California Supreme Court Lets Stand Ruling Against Baker Who Declined Same-Sex Wedding Cake Order
On May 28, 2025, the California Supreme Court denied review of a closely watched case involving Cathy Miller, owner of the Bakersfield bakery “Tastries,” effectively upholding a state appellate ruling that she violated the Unruh Civil Rights Act by refusing to design a custom wedding cake for a same-sex couple.
Miller, represented by attorneys from the Thomas More Society and the Becket Fund for Religious Liberty, had petitioned the state’s high court to revisit the Fifth District Court of Appeal’s decision, arguing that it violated her First Amendment rights to free speech and free exercise of religion. The denial of review ends that effort, allowing the lower court’s opinion to stand.
The case arose from a 2017 incident in which Miller declined to create a wedding cake for Eileen and Mireya Rodriguez-Del Rio, citing her Christian beliefs. While Miller offered to refer the couple to another bakery, they filed a complaint with the state’s Civil Rights Department. The department sued under the Unruh Act, which prohibits discrimination based on sexual orientation, among other categories.
After a 2022 bench trial, the Kern County Superior Court ruled in Miller’s favor, finding her custom cake work constituted protected speech and expressive conduct. However, the Fifth District Court of Appeal reversed in early 2025, holding that Miller’s actions violated the Unruh Act and that her First Amendment defenses were unpersuasive. The appellate court concluded that a cake requested by the couple was not inherently expressive and that Miller’s refusal constituted impermissible discrimination under California law.
Miller’s legal team had asked the California Supreme Court to align state precedent with the U.S. Supreme Court’s 2023 ruling in 303 Creative LLC v. Elenis, which found that states cannot compel artists to express messages they disagree with. They also argued that the appellate ruling conflicted with the federal Free Exercise standards laid out in Fulton v. City of Philadelphia and Tandon v. Newsom.
The California Supreme Court’s decision not to review the case does not include a written explanation, which is customary in such denials. As a result, the Fifth District\’s ruling remains binding precedent within its jurisdiction and may influence how other California courts address similar conflicts between anti-discrimination laws and religious expression.
Legal observers now await whether Miller’s attorneys will petition the U.S. Supreme Court. The Becket Fund, one of the legal groups involved, has previously taken religious liberty cases to the nation’s highest court.
If Miller seeks U.S. Supreme Court review, a petition for certiorari must be filed within 90 days of the May 28 denial.

=======

• **TASK ITEM**:
Can you quote the stretch of the Tastries cake case article from "The California Supreme Court’s" through "and religious expression."?

• **AVAILABLE DATA**:
=======

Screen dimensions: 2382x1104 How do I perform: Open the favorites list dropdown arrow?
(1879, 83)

=======

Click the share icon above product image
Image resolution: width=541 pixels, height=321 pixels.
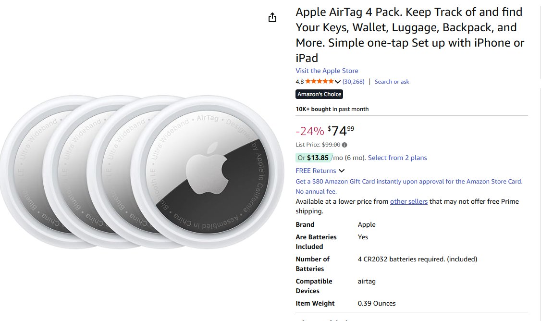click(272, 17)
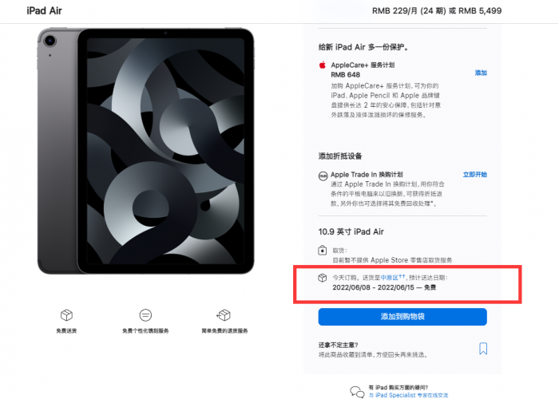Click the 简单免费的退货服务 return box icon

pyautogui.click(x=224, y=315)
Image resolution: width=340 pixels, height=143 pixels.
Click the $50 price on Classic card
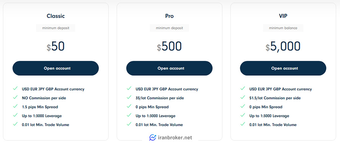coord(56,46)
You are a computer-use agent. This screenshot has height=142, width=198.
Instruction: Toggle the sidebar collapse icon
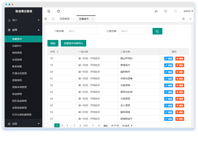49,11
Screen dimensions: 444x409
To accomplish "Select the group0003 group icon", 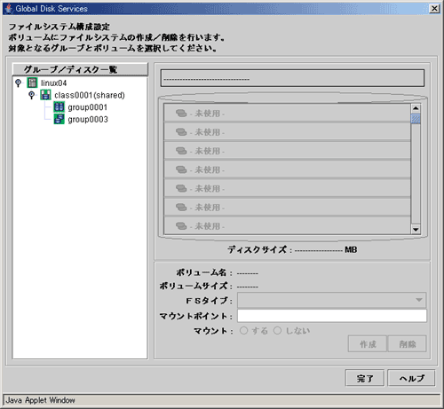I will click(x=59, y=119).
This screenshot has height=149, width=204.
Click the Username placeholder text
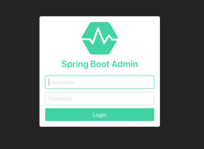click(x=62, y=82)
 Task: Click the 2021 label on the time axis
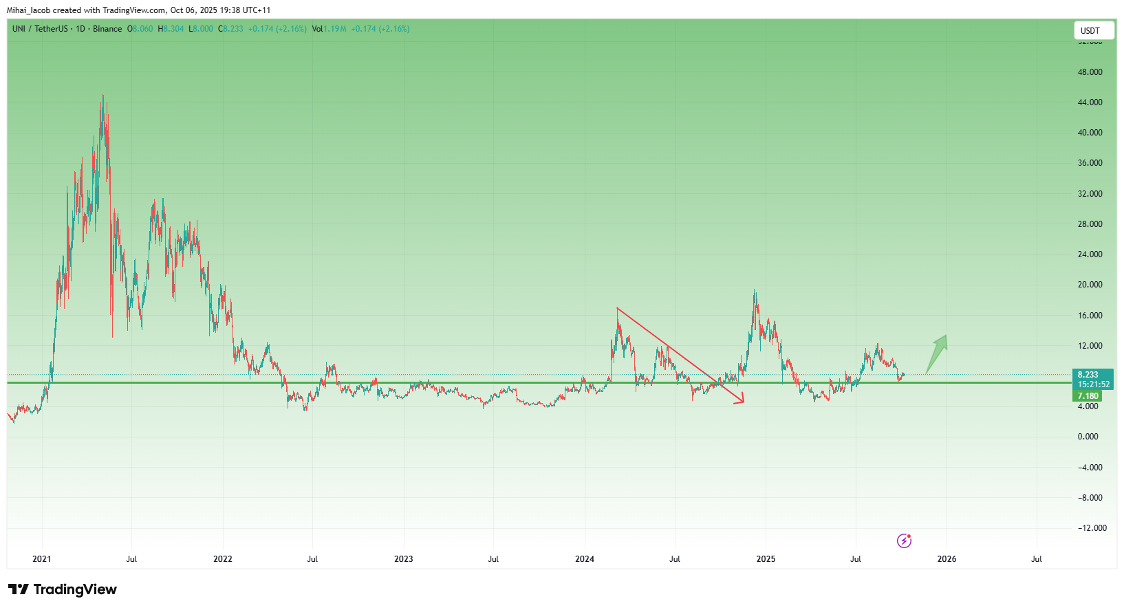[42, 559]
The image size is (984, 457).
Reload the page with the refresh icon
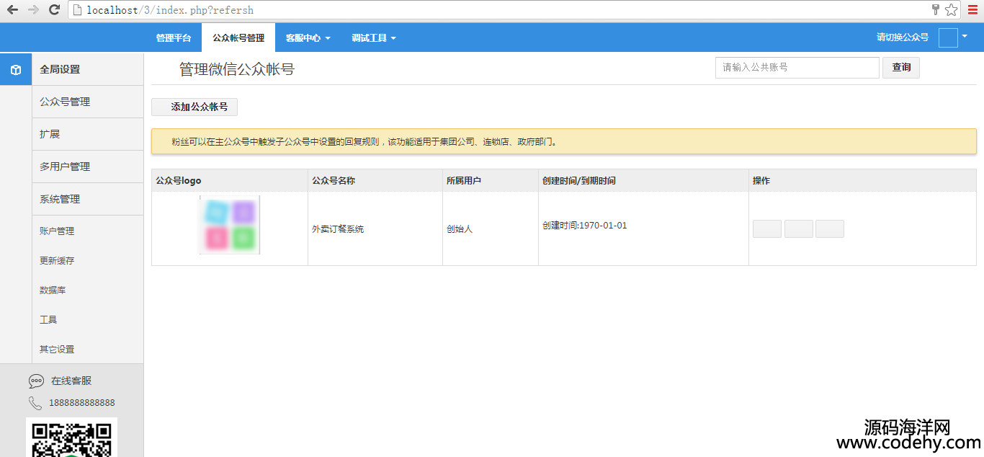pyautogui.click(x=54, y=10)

=======

• **FINAL ANSWER**:
The California Supreme Court’s decision not to review the case does not include a written explanation, which is customary in such denials. As a result, the Fifth District\’s ruling remains binding precedent within its jurisdiction and may influence how other California courts address similar conflicts between anti-discrimination laws and religious expression.